Нали́ть: pour sth onto sth, or into some container. The verb is semantically focused on the destination of the liquid (though, again, the original container can be specified) and doesn't presume emptying the original container.
"Налить чай из чайника в чашку."

Cf. also вли́ть, most typically used for pouring some liquid into another liquid.


----------



## Konstantinos

And what about пролить? Does it make the same sense as the вылить?

Чай остыл, и я вылил его.
Чай остыл, и я пролил его.


----------



## nizzebro

Konstantinos said:


> And what about пролить?


spill; accidentally let the liquid out. _Я споткнулся/резко повернулся и пролил чай
Вылить _is intentional.

In_ пролить, _the sense is probably by analogy with _пропустить -_ to let go/to miss, literally like "trough-pass". Sometimes the logic of a prefix is not so evident, or maybe formed by just taking the most suitable free option.


----------



## Konstantinos

Thanks. 
And Am I right about these two? полить = to start pouring, залить = to flood?


----------



## Awwal12

Konstantinos said:


> And what about пролить


"To spill" (plus some more marginal usages). I.e., basically, to inadvertently allow some part of the liquid to flow from the original container, potentially also staining some surface or just making it wet as a result: пролить что-л. (из чего-л.) (на что-л.)

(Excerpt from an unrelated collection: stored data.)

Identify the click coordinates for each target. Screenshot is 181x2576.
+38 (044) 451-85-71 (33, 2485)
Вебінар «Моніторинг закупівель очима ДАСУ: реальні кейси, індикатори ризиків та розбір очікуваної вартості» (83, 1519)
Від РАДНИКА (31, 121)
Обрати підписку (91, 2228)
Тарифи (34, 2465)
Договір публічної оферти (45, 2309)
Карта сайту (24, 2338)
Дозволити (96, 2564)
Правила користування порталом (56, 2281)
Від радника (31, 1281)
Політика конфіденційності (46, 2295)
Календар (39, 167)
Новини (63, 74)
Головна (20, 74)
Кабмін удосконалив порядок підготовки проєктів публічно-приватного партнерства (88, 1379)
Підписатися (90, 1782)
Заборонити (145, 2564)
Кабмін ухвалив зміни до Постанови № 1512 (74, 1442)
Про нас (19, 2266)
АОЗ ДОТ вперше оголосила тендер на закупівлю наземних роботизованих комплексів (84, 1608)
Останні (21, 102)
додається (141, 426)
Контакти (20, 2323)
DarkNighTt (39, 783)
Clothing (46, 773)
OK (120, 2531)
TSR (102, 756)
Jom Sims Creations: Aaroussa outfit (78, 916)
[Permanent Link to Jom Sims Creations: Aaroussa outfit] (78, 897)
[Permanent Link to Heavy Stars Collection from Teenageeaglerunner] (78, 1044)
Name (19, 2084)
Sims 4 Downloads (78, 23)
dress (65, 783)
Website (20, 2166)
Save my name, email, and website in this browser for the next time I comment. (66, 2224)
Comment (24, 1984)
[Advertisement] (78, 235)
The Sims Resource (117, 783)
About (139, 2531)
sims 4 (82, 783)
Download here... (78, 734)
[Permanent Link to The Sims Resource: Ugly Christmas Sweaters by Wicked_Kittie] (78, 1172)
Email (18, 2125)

Cf. разли́ть (which also implies that all the liquid was spilled and/or it covered a particularly large surface): разлить что-л.  (по чему-л.).


----------



## nizzebro

Konstantinos said:


> Thanks.
> And Am I right about these two? полить = to start pouring, залить = to flood?

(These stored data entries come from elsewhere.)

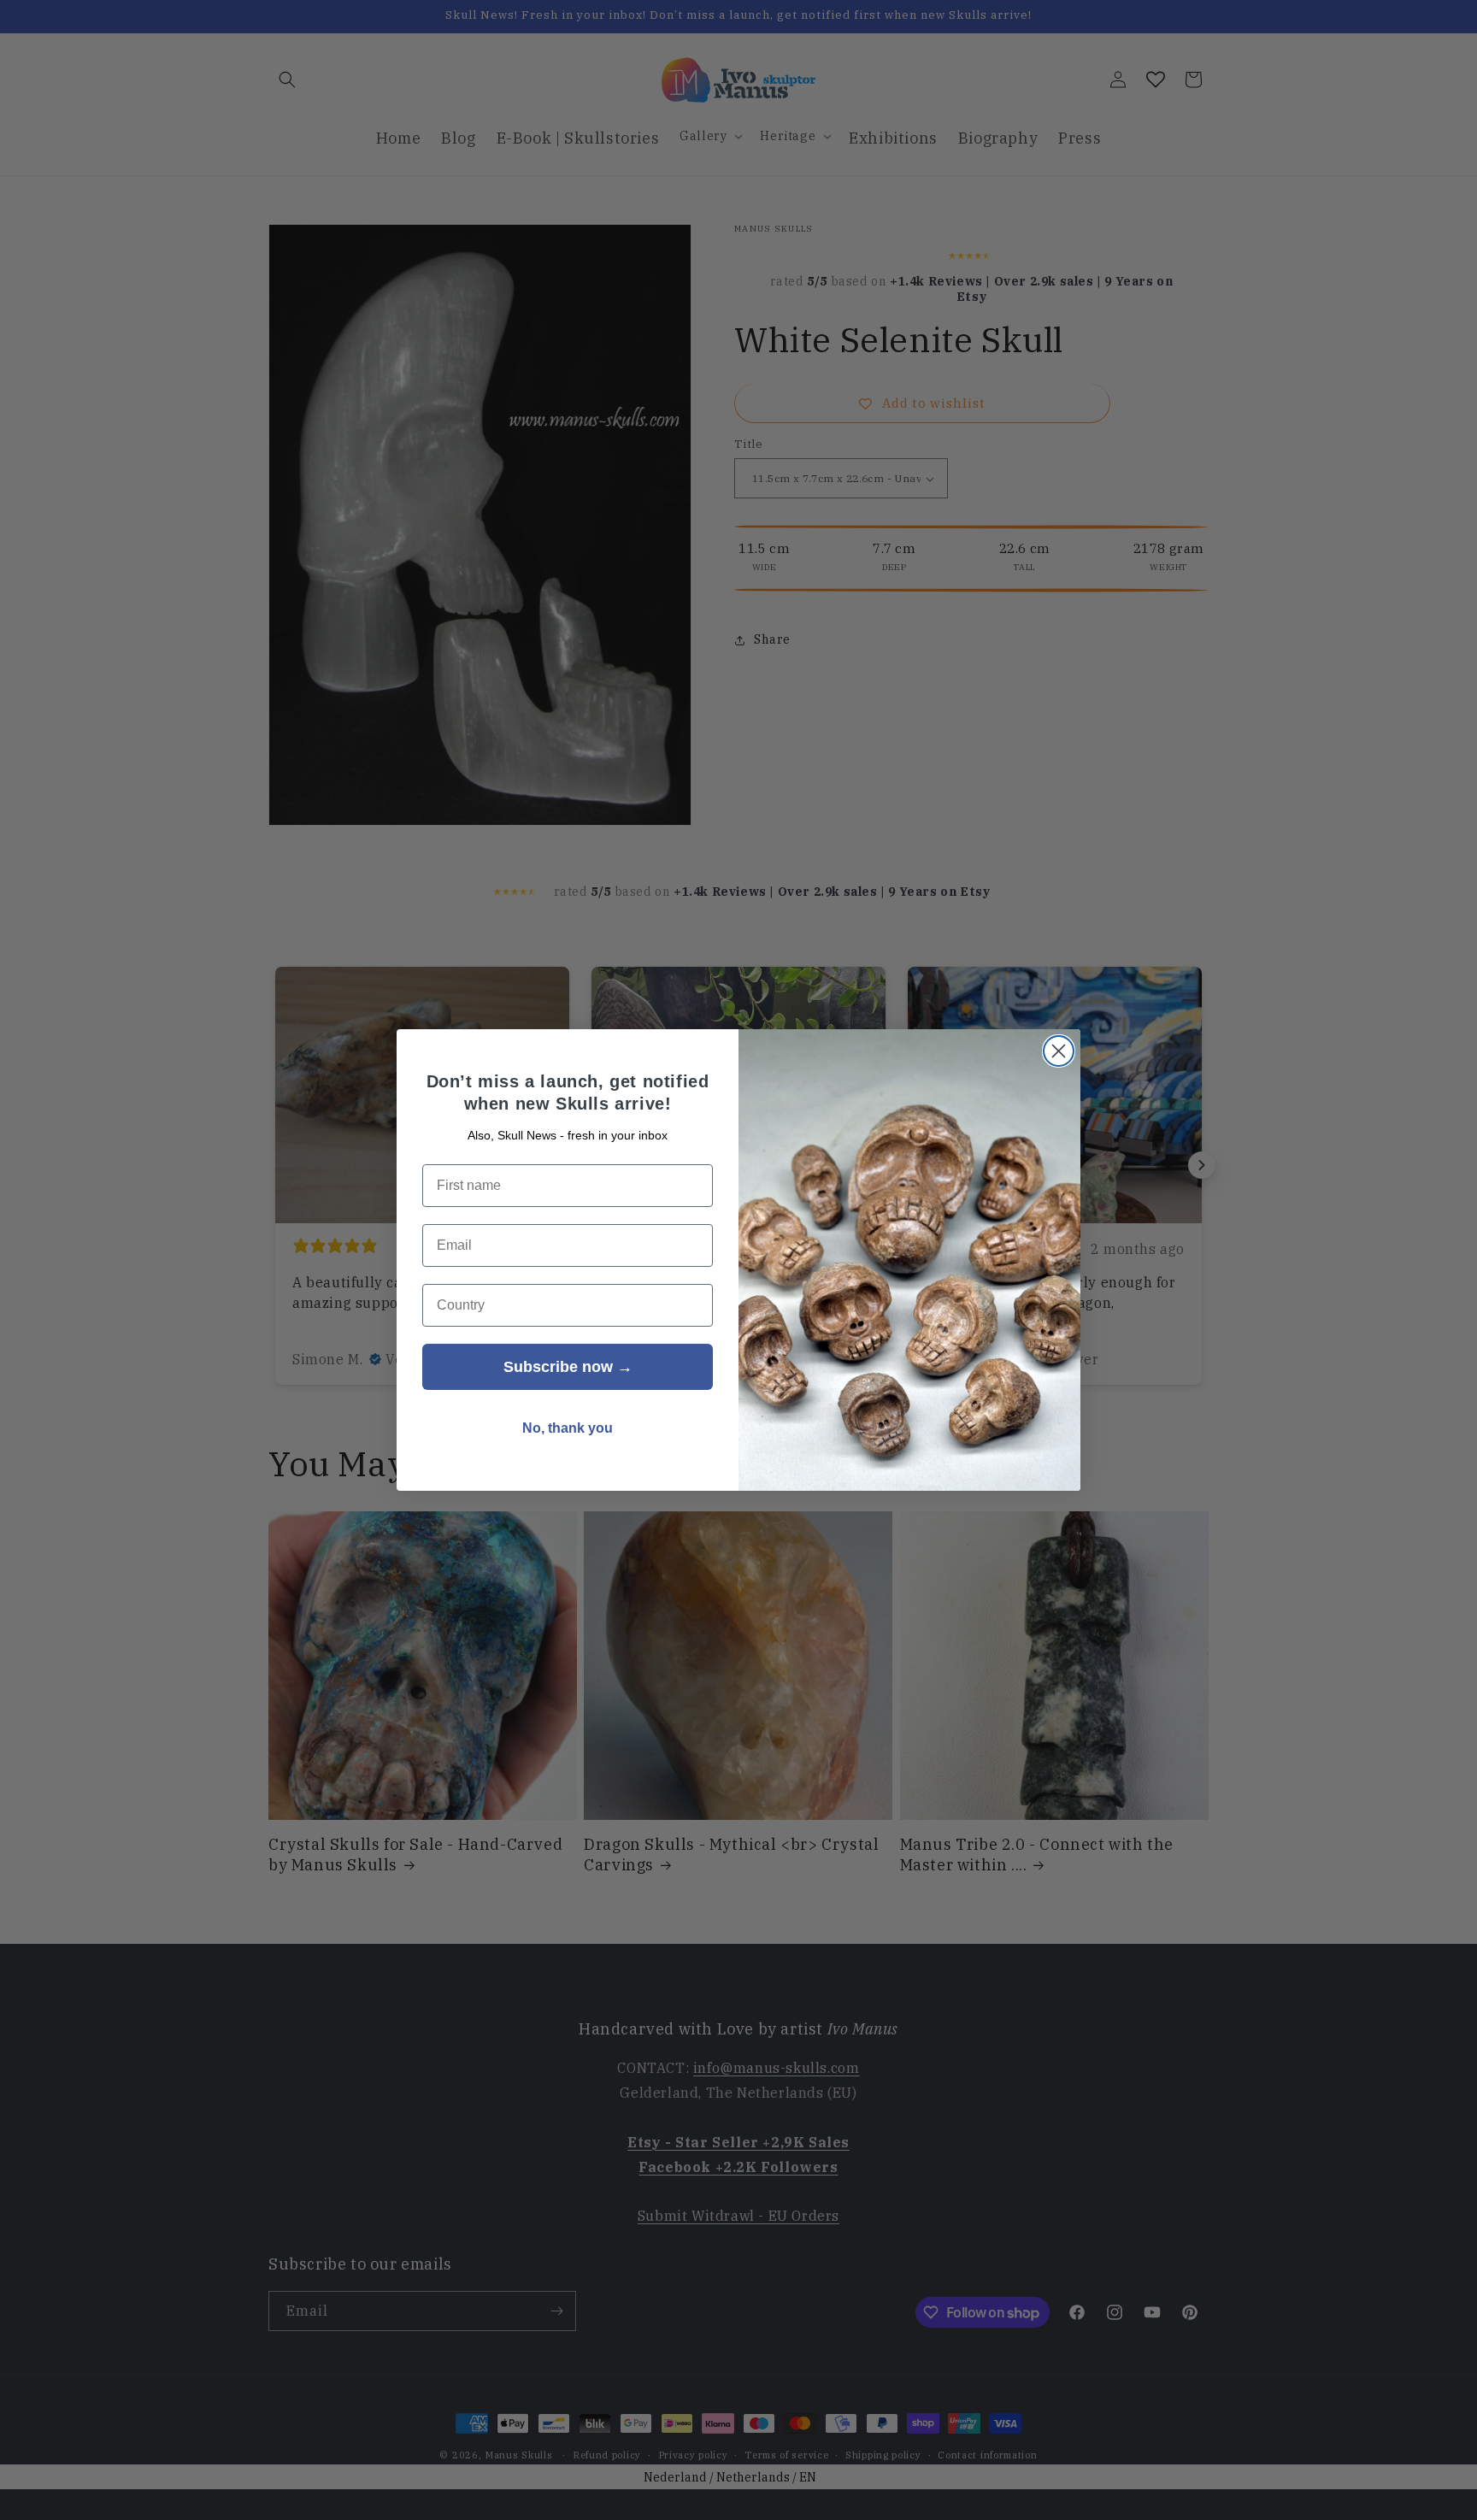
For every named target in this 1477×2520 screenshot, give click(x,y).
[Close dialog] (1059, 1051)
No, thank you (567, 1428)
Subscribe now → (568, 1366)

_полить _- to start pouring; but also it could mean to pour some surface with smth, or to water (a plant).
This verb shows two implementations of по-: initially it is about a portion of a process, but in unidirectional motion verbs, it is about a starting phase and so pragmatically means beginning of motion; _полить_ uses this approach for its first, intransitive, meaning - while not a motion verb, it is close to this category. The second, transitive, meaning, uses the basic logic of "having that process for some time necessary for a relevant purpose".

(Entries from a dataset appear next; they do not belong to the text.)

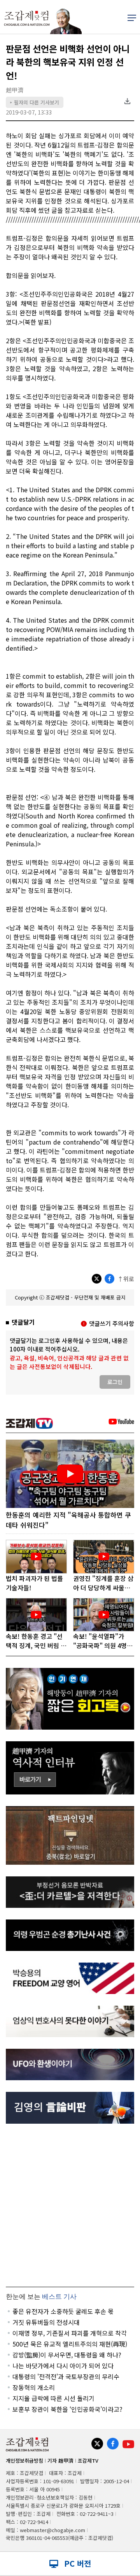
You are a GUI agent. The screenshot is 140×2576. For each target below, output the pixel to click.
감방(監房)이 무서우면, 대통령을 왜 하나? (66, 2354)
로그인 (114, 1382)
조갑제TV (88, 2460)
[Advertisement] (70, 2205)
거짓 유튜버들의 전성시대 (46, 2322)
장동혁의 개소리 (33, 2387)
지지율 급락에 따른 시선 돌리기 (53, 2398)
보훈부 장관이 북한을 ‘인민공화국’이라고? (67, 2409)
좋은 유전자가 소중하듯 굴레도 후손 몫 (63, 2311)
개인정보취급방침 (24, 2460)
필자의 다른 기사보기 (34, 102)
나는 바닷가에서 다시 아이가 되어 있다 (63, 2365)
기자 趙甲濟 (60, 2460)
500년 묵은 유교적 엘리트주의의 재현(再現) (69, 2343)
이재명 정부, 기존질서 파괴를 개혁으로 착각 (69, 2333)
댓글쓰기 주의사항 (111, 1323)
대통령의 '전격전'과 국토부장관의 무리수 (65, 2376)
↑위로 (125, 1279)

_залить - _to flood a surface, or to pour a liquid into a tank (e.g. gas). _За-_ implies "behind", "other side", or crossing some threshold; in the former meaning it is rendered as covering the whole area, in the latter - as moving to the other side of the container.


----------



## Awwal12

Konstantinos said:


> Thanks.
> And Am I right about these two? полить = to start pouring, залить = to flood?


Зали́ть:
- "to flood", "to pour the liquid so that the object gets completely submerged" ("зали́ть ча́йные ли́стья кипятко́м"); 
- "to fill a container with the liquid", or "to pour all the liquid into the container", generally formal ("зали́ть то́пливо в ба́к");
- "to spill the liquid so that it covers a large portion of the object" ("зали́ть руба́шку черни́лами");
- "to extinguish (a fire) by pouring the liquid into the fire" ("зали́ть ого́нь пи́вом").

Поли́ть:
- "to start pouring" ("в по́лдень поли́л до́ждь");
- "to pour for a while" ("до́ждь поли́л немно́го и переста́л"; "поле́й мне́ на́ руки, пожа́луйста");
- "to water" ("не забу́дь поли́ть цветы́").


----------



## Konstantinos

Now I don't understand why the initial clause:

Чай остыл, и я вылил его.

doesn't use the полил:

Чай остыл, и я полил его:

The tea got cold, and I started pouring it.

?


----------



## nizzebro

Konstantinos said:


> The tea got cold, and I started pouring it.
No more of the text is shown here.